• _MATERIAL PROVIDED_:

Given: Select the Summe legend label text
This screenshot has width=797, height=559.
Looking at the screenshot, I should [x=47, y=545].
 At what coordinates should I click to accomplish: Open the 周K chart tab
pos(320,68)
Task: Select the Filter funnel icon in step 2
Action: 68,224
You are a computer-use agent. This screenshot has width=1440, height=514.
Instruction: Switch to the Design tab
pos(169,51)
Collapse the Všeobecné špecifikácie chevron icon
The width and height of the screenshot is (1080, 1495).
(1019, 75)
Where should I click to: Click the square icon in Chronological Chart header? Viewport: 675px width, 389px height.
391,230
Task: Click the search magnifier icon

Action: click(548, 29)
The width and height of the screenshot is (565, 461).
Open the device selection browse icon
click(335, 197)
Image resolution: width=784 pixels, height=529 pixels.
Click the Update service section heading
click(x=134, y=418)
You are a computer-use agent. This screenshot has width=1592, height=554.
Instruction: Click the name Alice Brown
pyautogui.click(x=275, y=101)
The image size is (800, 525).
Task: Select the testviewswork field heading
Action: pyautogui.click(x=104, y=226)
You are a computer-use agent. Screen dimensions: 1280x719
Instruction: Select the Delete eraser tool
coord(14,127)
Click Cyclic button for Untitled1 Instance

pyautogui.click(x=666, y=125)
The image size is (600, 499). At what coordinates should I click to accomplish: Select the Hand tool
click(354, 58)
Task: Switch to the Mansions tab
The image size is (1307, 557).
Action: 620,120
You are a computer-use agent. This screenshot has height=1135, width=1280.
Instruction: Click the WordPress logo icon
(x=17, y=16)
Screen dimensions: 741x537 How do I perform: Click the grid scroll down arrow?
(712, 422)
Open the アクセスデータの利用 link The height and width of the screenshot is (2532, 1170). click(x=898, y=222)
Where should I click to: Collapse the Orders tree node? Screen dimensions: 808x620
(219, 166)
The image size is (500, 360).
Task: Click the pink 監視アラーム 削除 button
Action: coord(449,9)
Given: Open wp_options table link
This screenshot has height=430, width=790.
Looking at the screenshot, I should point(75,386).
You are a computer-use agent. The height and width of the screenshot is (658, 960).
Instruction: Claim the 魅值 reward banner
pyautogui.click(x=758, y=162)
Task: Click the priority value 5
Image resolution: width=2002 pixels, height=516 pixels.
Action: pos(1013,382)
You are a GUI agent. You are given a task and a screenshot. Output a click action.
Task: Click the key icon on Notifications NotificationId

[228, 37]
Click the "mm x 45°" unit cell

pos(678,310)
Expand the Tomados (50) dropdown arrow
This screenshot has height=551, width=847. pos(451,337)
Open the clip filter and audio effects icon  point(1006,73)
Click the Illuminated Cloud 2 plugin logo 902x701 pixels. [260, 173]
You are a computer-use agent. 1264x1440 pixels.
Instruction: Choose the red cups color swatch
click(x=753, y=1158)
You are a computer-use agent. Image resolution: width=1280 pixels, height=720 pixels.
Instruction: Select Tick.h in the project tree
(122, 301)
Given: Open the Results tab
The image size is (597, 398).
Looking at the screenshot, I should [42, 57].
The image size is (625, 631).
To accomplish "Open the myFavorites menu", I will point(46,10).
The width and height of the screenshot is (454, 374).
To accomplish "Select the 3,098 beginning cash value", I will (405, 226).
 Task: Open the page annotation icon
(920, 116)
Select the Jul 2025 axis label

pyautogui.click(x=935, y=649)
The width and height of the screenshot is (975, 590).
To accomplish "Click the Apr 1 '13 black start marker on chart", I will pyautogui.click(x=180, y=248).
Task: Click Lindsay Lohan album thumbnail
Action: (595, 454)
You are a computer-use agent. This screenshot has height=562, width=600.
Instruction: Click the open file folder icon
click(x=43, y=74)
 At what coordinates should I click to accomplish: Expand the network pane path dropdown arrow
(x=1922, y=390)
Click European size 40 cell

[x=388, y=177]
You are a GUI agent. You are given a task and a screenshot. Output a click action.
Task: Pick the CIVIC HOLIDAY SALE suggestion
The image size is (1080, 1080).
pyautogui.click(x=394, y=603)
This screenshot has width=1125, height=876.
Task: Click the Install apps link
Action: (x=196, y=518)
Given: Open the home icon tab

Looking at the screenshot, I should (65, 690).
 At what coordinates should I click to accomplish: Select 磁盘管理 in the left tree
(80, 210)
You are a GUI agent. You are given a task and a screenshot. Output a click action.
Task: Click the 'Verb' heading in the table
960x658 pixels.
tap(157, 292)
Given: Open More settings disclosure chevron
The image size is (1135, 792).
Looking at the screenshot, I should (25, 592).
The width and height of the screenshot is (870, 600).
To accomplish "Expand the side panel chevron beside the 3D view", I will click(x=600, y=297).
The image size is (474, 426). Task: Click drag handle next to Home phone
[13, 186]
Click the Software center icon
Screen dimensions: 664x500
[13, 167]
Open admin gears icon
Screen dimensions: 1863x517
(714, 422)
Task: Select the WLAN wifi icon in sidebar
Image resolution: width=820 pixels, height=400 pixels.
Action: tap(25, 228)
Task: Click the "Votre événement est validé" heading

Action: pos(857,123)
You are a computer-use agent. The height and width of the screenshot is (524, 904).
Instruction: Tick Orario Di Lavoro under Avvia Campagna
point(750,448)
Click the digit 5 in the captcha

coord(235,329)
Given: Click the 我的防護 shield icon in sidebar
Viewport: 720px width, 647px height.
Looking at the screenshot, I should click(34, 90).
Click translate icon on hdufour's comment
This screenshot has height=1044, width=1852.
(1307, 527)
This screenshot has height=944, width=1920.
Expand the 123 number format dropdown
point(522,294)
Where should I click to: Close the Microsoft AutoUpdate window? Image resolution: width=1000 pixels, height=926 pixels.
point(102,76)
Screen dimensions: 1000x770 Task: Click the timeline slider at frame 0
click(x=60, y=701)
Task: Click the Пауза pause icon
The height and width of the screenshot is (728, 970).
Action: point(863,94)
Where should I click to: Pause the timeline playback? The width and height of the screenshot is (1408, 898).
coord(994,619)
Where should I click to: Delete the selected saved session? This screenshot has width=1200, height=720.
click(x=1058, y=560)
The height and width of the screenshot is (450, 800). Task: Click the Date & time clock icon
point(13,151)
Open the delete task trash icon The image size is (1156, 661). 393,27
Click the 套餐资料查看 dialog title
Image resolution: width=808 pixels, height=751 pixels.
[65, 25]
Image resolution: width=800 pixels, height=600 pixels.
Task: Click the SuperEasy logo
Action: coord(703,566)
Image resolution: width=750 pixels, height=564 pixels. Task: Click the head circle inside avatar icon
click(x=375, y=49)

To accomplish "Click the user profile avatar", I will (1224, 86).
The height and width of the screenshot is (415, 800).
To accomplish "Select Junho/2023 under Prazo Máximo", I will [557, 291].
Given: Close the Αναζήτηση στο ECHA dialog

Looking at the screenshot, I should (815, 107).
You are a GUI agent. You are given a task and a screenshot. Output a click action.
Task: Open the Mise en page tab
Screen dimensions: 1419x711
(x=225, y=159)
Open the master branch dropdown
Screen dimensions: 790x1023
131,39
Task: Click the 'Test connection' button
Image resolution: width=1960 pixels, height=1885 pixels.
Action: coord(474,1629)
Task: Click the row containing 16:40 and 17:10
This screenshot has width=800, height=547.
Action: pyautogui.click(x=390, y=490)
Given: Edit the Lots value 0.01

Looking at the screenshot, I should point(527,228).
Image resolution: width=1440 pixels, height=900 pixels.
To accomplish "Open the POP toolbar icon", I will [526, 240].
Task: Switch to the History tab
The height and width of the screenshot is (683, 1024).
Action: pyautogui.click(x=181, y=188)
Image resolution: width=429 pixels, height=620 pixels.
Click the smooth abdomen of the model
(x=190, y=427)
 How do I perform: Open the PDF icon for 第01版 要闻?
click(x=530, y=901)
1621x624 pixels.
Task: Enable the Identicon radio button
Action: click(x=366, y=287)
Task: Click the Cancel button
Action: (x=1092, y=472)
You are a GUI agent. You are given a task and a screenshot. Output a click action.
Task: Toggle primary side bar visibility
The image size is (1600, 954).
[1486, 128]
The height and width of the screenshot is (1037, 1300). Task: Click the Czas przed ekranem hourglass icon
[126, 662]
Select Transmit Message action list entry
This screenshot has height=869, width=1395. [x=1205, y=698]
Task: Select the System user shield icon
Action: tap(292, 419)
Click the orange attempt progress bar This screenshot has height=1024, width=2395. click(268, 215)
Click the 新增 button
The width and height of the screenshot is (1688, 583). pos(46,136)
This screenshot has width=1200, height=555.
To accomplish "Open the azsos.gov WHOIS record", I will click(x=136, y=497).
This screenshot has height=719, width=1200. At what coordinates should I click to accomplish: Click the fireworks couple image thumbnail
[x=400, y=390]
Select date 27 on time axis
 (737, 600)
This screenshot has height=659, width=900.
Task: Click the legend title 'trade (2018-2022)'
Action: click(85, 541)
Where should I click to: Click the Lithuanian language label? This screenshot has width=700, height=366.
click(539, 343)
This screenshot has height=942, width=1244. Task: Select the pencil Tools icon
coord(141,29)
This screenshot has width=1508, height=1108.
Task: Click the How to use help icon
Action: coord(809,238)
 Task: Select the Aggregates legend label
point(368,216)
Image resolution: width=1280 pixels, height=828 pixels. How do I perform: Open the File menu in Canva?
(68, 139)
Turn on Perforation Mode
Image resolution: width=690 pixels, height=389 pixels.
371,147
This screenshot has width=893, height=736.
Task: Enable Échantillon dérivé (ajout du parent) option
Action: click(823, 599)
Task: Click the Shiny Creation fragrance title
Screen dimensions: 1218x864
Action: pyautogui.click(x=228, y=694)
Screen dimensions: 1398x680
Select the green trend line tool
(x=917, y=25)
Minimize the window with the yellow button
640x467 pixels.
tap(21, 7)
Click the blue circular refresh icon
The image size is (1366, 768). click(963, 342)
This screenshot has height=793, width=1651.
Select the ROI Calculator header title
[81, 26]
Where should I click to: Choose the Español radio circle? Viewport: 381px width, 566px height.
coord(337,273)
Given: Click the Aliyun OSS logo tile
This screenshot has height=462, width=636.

• _WORK REQUIRED_: Working from the data above, extract solely the lines from the one containing "This screenshot has height=944, width=1920." through the one containing "Image resolution: width=429", exactly as they appear, both included.

• _EXERCISE OUTPUT_:
This screenshot has height=944, width=1920.
Expand the 123 number format dropdown
point(522,294)
Where should I click to: Close the Microsoft AutoUpdate window? Image resolution: width=1000 pixels, height=926 pixels.
point(102,76)
Screen dimensions: 1000x770 Task: Click the timeline slider at frame 0
click(x=60, y=701)
Task: Click the Пауза pause icon
The height and width of the screenshot is (728, 970).
Action: point(863,94)
Where should I click to: Pause the timeline playback? The width and height of the screenshot is (1408, 898).
coord(994,619)
Where should I click to: Delete the selected saved session? This screenshot has width=1200, height=720.
click(x=1058, y=560)
The height and width of the screenshot is (450, 800). Task: Click the Date & time clock icon
point(13,151)
Open the delete task trash icon The image size is (1156, 661). 393,27
Click the 套餐资料查看 dialog title
Image resolution: width=808 pixels, height=751 pixels.
[65, 25]
Image resolution: width=800 pixels, height=600 pixels.
Task: Click the SuperEasy logo
Action: coord(703,566)
Image resolution: width=750 pixels, height=564 pixels. Task: Click the head circle inside avatar icon
click(x=375, y=49)

To accomplish "Click the user profile avatar", I will (1224, 86).
The height and width of the screenshot is (415, 800).
To accomplish "Select Junho/2023 under Prazo Máximo", I will [557, 291].
Given: Close the Αναζήτηση στο ECHA dialog

Looking at the screenshot, I should (815, 107).
You are a GUI agent. You are given a task and a screenshot. Output a click action.
Task: Open the Mise en page tab
Screen dimensions: 1419x711
(x=225, y=159)
Open the master branch dropdown
Screen dimensions: 790x1023
131,39
Task: Click the 'Test connection' button
Image resolution: width=1960 pixels, height=1885 pixels.
Action: coord(474,1629)
Task: Click the row containing 16:40 and 17:10
This screenshot has width=800, height=547.
Action: pyautogui.click(x=390, y=490)
Given: Edit the Lots value 0.01

Looking at the screenshot, I should point(527,228).
Image resolution: width=1440 pixels, height=900 pixels.
To accomplish "Open the POP toolbar icon", I will [526, 240].
Task: Switch to the History tab
The height and width of the screenshot is (683, 1024).
Action: pyautogui.click(x=181, y=188)
Image resolution: width=429 pixels, height=620 pixels.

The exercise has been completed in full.